Coisas
da saudade
Acordei
com o fedor do banheiro dominando a minha mente. O tempo estava
chuvoso... um café na padaria, o calor se fez presente. Pé na
estrada, ainda com os pneus de trilha.
O
GPS e o celular, desligados. Capa de chuva, só a parte de cima. As
gotas batiam no capacete, como um mantra.
Talvez
fosse essa a ideia. Se perder, desconectar, desligar. Meditar sobre o
asfalto com o mantra da chuva. Me encontrar quando me perder. Acho
que é o sentido de uma viagem, afinal. Turistar já é outra coisa.
Lá
pela metade do dia parei em um posto qualquer pra trocar os pneus
pelos de rua e segui, com destino a Chapada das Mesas no Maranhão e
a charmosa cidade de Carolina.
Numa
parada qualquer, enquanto tomo uma coca gelada e um salgado, forma-se
uma roda em volta da moto. Um senhor, do alto dos seus sessenta e
tantos anos, veio animado me contar da realização do seu sonho:
estava tirando a carteira de moto, apesar dos protestos da família.

━━━━

■ Sua tarefa ■
Indique se cada afirmação a seguir concorda com o relato de viagem acima, respondendo sim ou não e citando as palavras do relato que decidem a questão. (a) Na metade do dia, houve uma parada em um posto para trocar os pneus de trilha pelos de rua. (b) O GPS e o celular ficaram ligados durante o trajeto. (c) O senhor encontrado na parada contou que a família apoiava sua decisão de tirar a carteira de moto.

Linhas do conjunto de dados
━━━━

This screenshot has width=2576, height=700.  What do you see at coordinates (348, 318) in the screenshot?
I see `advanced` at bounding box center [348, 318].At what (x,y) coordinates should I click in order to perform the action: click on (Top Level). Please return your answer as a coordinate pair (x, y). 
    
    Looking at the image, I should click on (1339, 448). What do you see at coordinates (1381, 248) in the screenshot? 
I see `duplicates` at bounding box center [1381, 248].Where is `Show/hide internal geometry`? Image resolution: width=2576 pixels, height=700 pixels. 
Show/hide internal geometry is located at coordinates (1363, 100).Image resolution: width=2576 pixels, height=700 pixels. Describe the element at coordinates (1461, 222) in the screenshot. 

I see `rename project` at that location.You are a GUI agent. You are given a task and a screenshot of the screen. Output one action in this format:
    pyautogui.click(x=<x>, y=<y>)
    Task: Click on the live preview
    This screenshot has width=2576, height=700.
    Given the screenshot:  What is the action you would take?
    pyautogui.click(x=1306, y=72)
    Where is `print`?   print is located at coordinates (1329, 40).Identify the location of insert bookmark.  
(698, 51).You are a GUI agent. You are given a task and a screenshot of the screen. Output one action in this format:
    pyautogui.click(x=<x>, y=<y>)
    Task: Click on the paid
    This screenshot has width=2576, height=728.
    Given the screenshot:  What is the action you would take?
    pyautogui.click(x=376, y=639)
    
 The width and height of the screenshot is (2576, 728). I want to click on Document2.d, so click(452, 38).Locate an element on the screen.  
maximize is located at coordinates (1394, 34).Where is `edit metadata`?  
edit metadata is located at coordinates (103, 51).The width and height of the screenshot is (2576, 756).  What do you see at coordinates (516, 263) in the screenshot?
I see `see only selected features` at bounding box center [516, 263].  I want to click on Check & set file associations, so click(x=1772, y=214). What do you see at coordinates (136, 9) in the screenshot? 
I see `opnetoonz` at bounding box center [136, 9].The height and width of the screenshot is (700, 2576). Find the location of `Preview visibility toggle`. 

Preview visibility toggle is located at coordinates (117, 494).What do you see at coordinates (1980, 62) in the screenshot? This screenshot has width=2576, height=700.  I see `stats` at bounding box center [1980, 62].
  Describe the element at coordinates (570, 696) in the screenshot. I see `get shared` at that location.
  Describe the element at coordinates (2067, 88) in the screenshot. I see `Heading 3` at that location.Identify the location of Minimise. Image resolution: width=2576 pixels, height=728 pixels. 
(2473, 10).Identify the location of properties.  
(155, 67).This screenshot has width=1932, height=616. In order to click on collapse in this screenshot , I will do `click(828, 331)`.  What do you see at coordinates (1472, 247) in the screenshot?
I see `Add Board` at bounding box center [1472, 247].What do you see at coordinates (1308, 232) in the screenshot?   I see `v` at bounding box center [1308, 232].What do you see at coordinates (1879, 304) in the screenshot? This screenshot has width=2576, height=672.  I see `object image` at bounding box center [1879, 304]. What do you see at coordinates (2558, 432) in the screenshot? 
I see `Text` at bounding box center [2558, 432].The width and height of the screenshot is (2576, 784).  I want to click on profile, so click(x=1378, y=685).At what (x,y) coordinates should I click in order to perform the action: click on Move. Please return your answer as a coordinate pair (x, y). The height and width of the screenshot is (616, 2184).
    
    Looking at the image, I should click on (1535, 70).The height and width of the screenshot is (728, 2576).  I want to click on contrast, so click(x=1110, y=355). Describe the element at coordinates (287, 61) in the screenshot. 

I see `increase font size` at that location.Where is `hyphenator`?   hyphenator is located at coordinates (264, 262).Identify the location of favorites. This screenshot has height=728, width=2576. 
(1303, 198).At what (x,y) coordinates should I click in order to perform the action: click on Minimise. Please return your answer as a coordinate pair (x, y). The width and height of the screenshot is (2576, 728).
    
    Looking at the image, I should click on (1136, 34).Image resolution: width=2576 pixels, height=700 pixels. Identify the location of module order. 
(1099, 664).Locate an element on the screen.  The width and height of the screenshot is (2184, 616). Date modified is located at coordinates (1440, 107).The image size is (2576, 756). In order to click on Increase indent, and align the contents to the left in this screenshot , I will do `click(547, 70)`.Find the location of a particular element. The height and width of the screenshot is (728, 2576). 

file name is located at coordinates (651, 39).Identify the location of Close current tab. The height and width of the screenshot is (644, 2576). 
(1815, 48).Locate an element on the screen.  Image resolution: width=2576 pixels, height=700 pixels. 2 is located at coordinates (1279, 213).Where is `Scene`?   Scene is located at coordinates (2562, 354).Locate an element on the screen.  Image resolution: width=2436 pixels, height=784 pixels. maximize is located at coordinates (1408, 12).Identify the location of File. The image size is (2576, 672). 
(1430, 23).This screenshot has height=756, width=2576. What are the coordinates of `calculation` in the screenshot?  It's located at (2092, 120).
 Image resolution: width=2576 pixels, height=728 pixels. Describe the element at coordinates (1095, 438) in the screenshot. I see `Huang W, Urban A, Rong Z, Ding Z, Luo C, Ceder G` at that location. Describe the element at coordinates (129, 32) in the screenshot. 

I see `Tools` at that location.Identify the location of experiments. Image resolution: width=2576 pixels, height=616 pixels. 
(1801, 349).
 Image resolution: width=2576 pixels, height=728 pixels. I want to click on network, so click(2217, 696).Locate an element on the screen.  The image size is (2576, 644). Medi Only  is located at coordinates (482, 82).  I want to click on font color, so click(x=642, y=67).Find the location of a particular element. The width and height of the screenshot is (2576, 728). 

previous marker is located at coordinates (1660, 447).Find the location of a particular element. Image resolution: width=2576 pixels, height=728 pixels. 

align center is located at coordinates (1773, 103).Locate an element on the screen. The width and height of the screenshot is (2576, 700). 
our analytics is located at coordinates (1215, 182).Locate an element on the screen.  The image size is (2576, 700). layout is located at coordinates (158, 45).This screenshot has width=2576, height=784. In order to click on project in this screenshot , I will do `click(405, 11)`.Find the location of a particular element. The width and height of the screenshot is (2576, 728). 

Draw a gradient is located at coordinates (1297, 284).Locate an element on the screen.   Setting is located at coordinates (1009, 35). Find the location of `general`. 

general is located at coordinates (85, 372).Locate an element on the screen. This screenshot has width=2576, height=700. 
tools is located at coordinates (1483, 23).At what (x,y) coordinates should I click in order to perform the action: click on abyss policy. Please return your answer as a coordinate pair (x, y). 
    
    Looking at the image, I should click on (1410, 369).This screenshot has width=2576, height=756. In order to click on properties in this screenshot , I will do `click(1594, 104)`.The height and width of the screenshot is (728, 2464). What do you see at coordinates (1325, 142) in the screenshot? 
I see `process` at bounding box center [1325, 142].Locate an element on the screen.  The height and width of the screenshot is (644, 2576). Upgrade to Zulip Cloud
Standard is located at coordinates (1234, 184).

━━━━

■ Resposta ■
(a) Sim: "Lá pela metade do dia parei em um posto qualquer pra trocar os pneus pelos de rua".
(b) Não: "GPS e o celular, desligados".
(c) Não: "estava tirando a carteira de moto, apesar dos protestos da família".